3. shift existing elements (work items > 0 only)
4. copy new element (work item 0 only)
5. compute dot product
   5a. multiplication - one per work item
   5b. reduction loop to compute sum
6. copy dot product to output (WI 0 only)
7. final barrier

the code:

__kernel void lowpass(__global float *Array, __constant float *coefficients, __global float *Output, __local float *localArray, __local float *localSums){

    int globalId = get_global_id(0);
    int localId = get_local_id(0);  
    int localSize = get_local_size(0);  

    //1  init local values to 0
    localArray[localId] = 0.0f

    //2  copy coefficients to local
    //don't bother with this id __constant is working for you
    //requires another local to be passed in: localCoeff
    //localCoeff[localId] = coefficients[localId];

    //barrier for both steps 1 and 2
    barrier(CLK_LOCAL_MEM_FENCE);

    float tmp;
    for(int i = 0; i< outputSize; i++)
    {
        //3  shift elements (+barrier)
        if(localId > 0){
            tmp = localArray[localId -1]
        }
        barrier(CLK_LOCAL_MEM_FENCE);
        localArray[localId] = tmp

        //4  copy new element (work item 0 only, + barrier)
        if(localId == 0){
            localArray[0] = Array[i];
        }
        barrier(CLK_LOCAL_MEM_FENCE);

        //5  compute dot product
        //5a multiply + barrier
        localSums[localId] = localArray[localId] * coefficients[localId];
        barrier(CLK_LOCAL_MEM_FENCE);
        //5b reduction loop + barrier
        for(int j = 1; j < localSize; j <<= 1) {
            int mask = (j << 1) - 1;
            if ((localId & mask) == 0) {
                localSums[local_index] += localSums[localId +j]
            }
            barrier(CLK_LOCAL_MEM_FENCE);
        }

        //6 copy dot product (WI 0 only)
        if(localId == 0){
            Output[i] = localSums[0];
        }

        //7 barrier
        //only needed if there is more code after the loop.
        //the barrier in #3 covers this in the case where the loop continues
        //barrier(CLK_LOCAL_MEM_FENCE);
    }

}

What about more work groups?
This is slightly simplified to allow a single 1x65 work group computer the entire 1.2M Output. To allow multiple work groups, you could use / get_num_groups(0) to calculate the amount of work each group should do (workAmount), and adjust the i for-loop:

for (i = workAmount * get_group_id(0); i< (workAmount * (get_group_id(0)+1) -1); i++)

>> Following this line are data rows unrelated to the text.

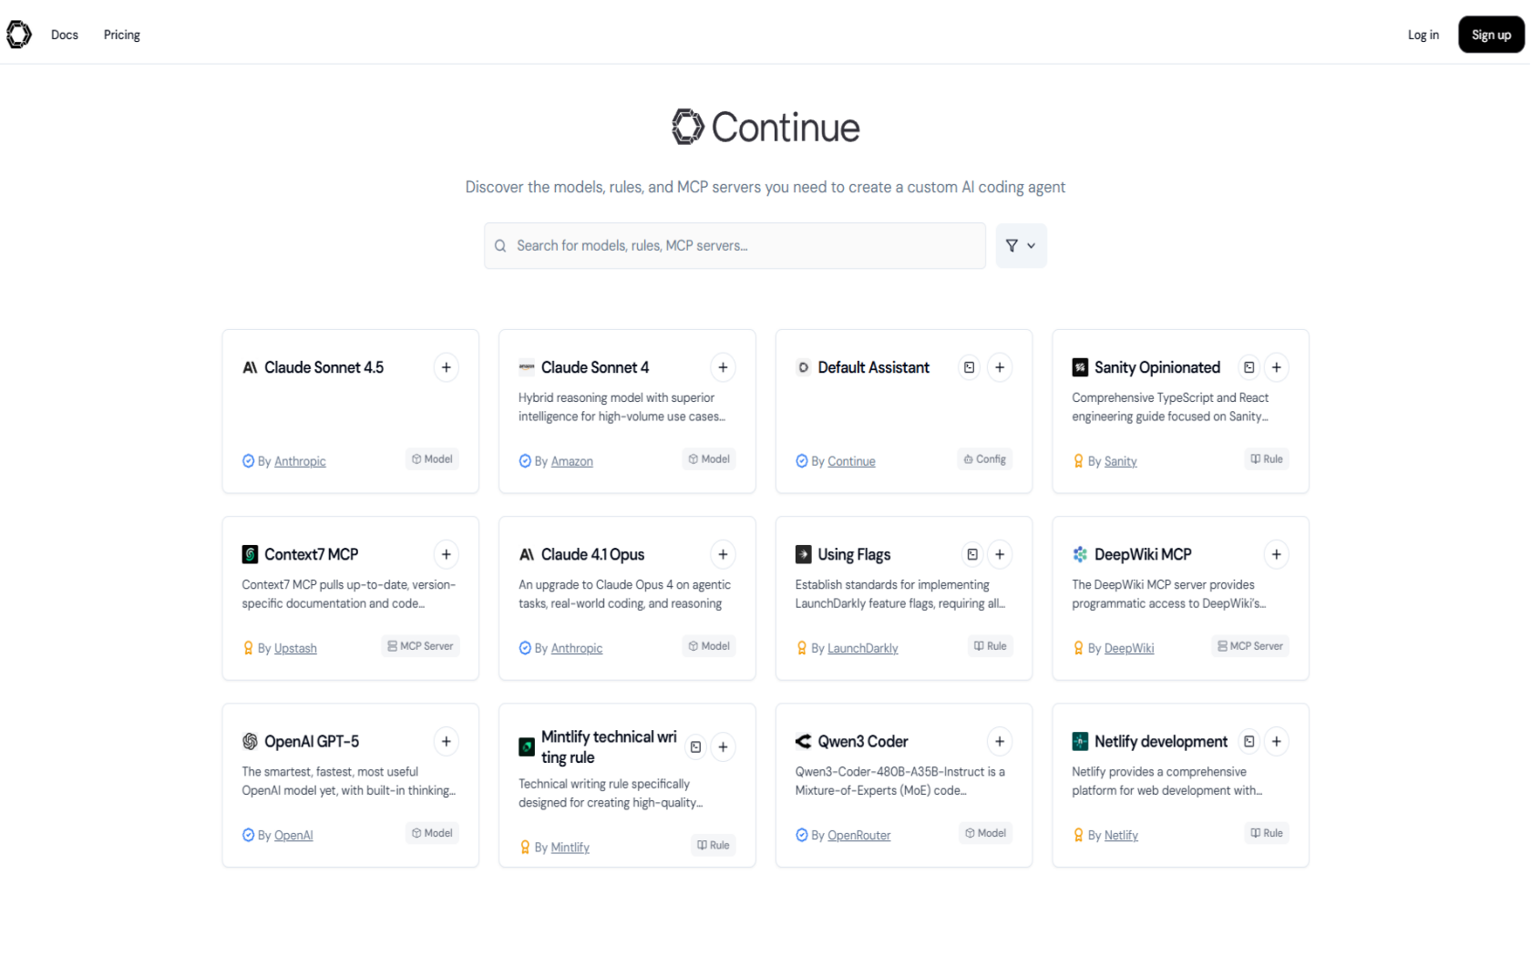This screenshot has width=1531, height=957.
Task: Open the Mintlify technical writing rule card title
Action: pyautogui.click(x=608, y=746)
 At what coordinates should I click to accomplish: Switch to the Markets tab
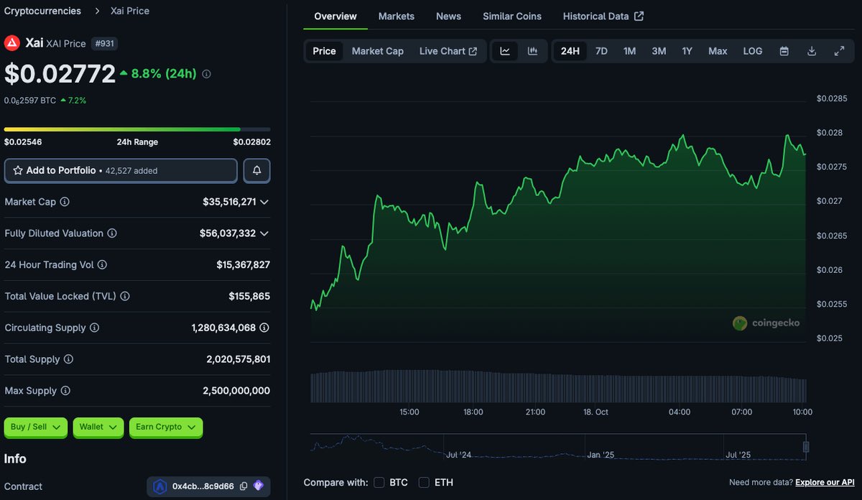coord(396,16)
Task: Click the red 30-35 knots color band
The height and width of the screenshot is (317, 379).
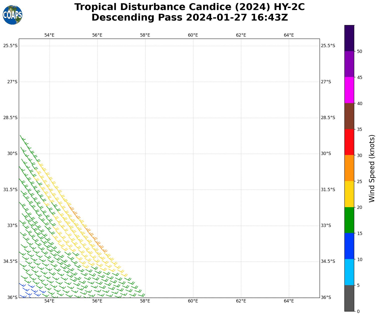Action: coord(349,142)
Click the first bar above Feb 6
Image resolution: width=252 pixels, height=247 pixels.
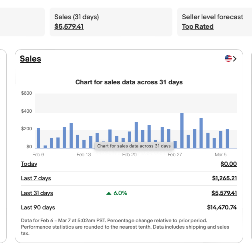38,138
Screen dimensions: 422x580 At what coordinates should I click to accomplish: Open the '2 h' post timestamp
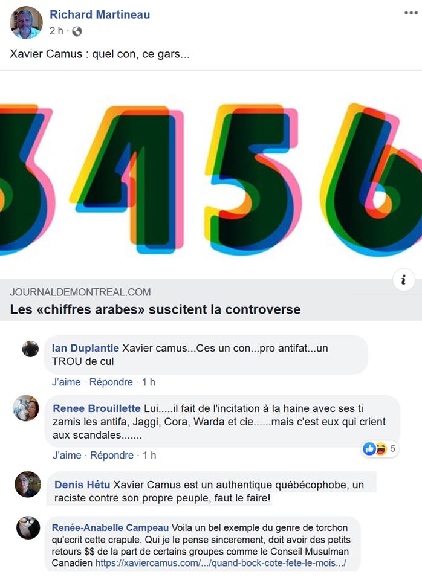click(x=56, y=31)
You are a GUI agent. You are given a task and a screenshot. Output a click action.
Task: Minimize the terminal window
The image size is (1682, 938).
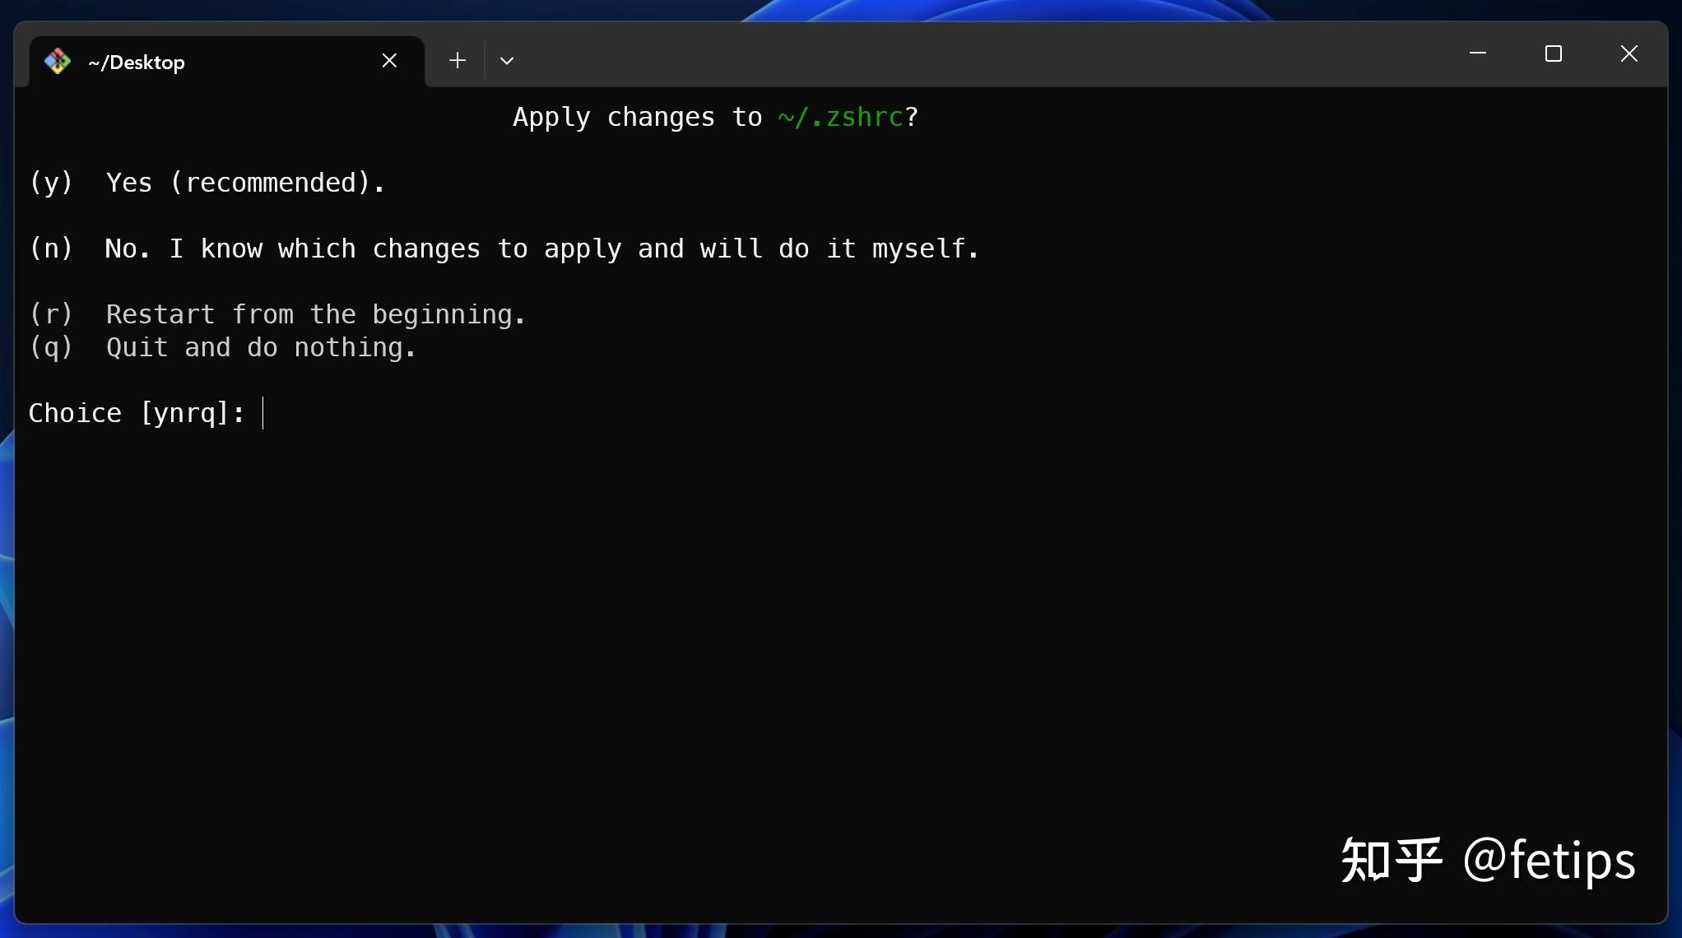pyautogui.click(x=1477, y=54)
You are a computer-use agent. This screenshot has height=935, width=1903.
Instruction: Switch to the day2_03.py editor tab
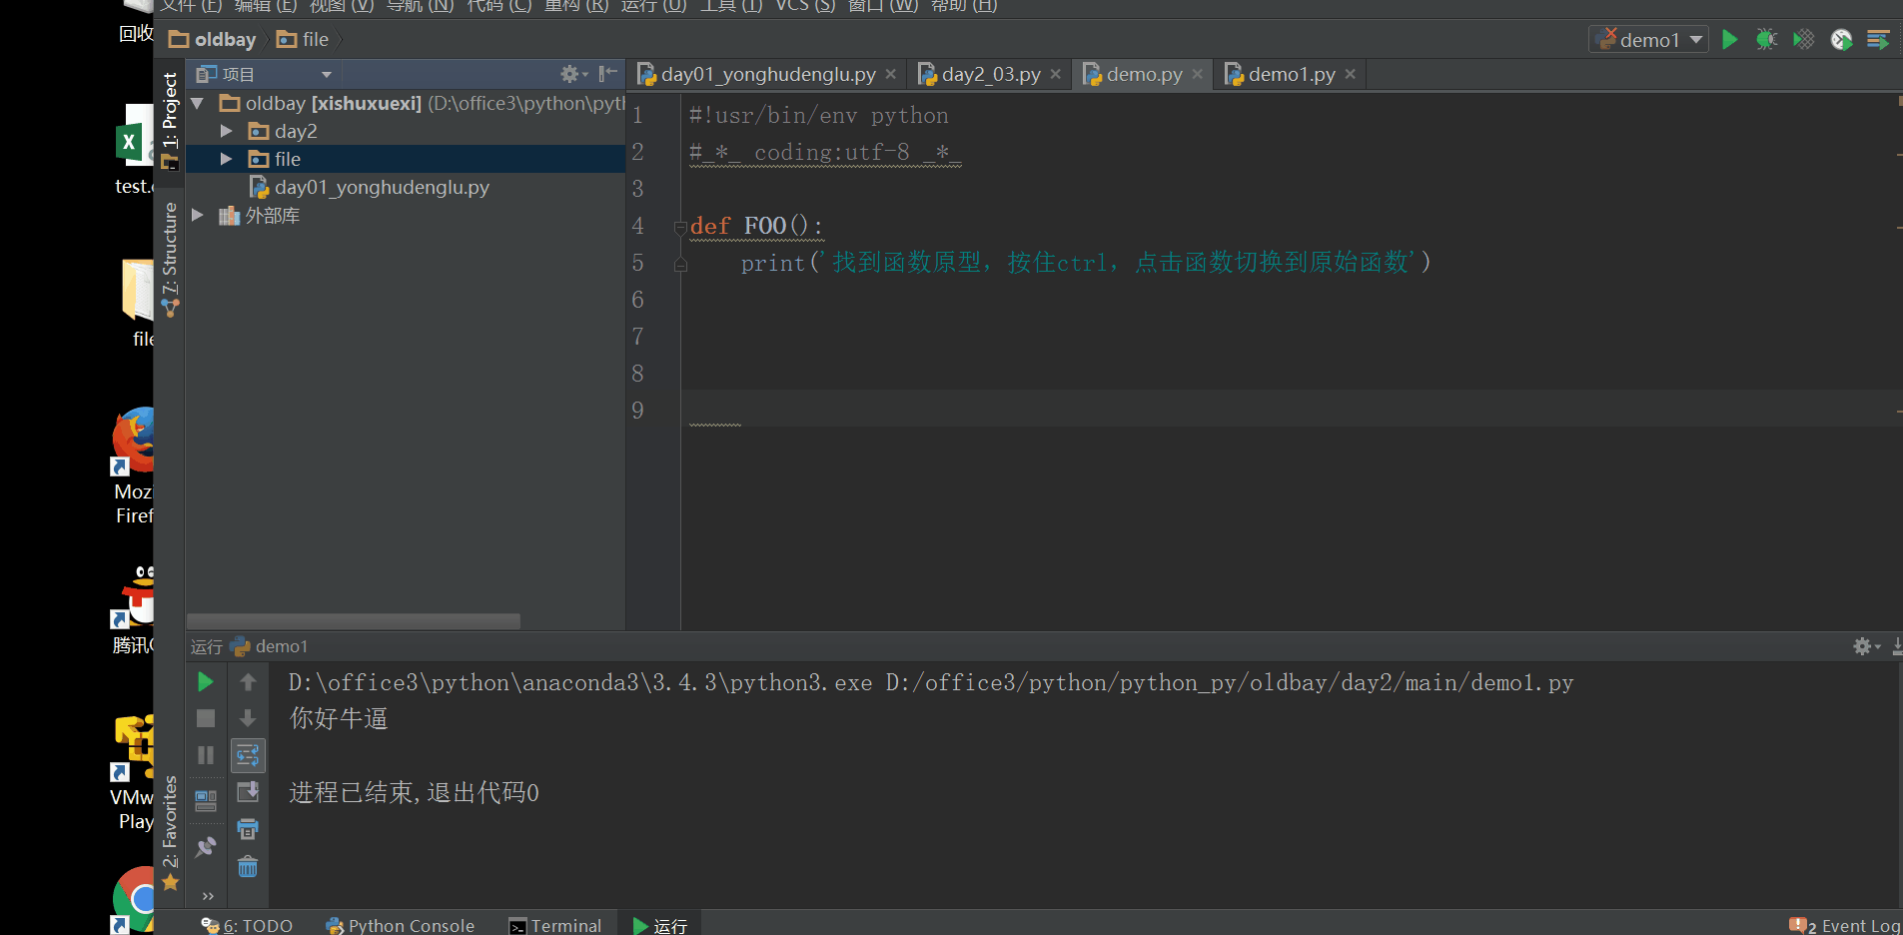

Step #1 must be changed as well to initialize to the correct starting state for localArray, rather than all 0s.

    //1  init local values
    if(groupId == 0){
        localArray[localId] = 0.0f
    }else{
        localArray[localSize - localId] = Array[workAmount - localId];
    }

These two changes should allow you to use a more optimal number of work groups; I suggest some multiple of the number of compute units on the device. Try to keep the amount of work for each group in the thousands though. Play around with this, sometimes what seems optimal on a high-level will be detrimental to the kernel when it's running.

Advantages
At almost every point in this kernel, the work items have something to do. The only time fewer than 100% of the items are working is during the reduction loop in step 5b. Read more here about why that is a good thing.

Disadvantages
The barriers will slow down the kernel just by the nature of what barriers do: the pause a work item until the others reach that point. Maybe there is a way you could implement this with fewer barriers, but I still feel this is optimal because of the problem you are trying to solve.
There isn't room for more work items per group, and 65 is not a very optimal size. Ideally, you should try to use a power of 2, or a multiple of 64. This won't be a huge issue though, because there are a lot of barriers in the kernel which makes them all wait fairly regularly.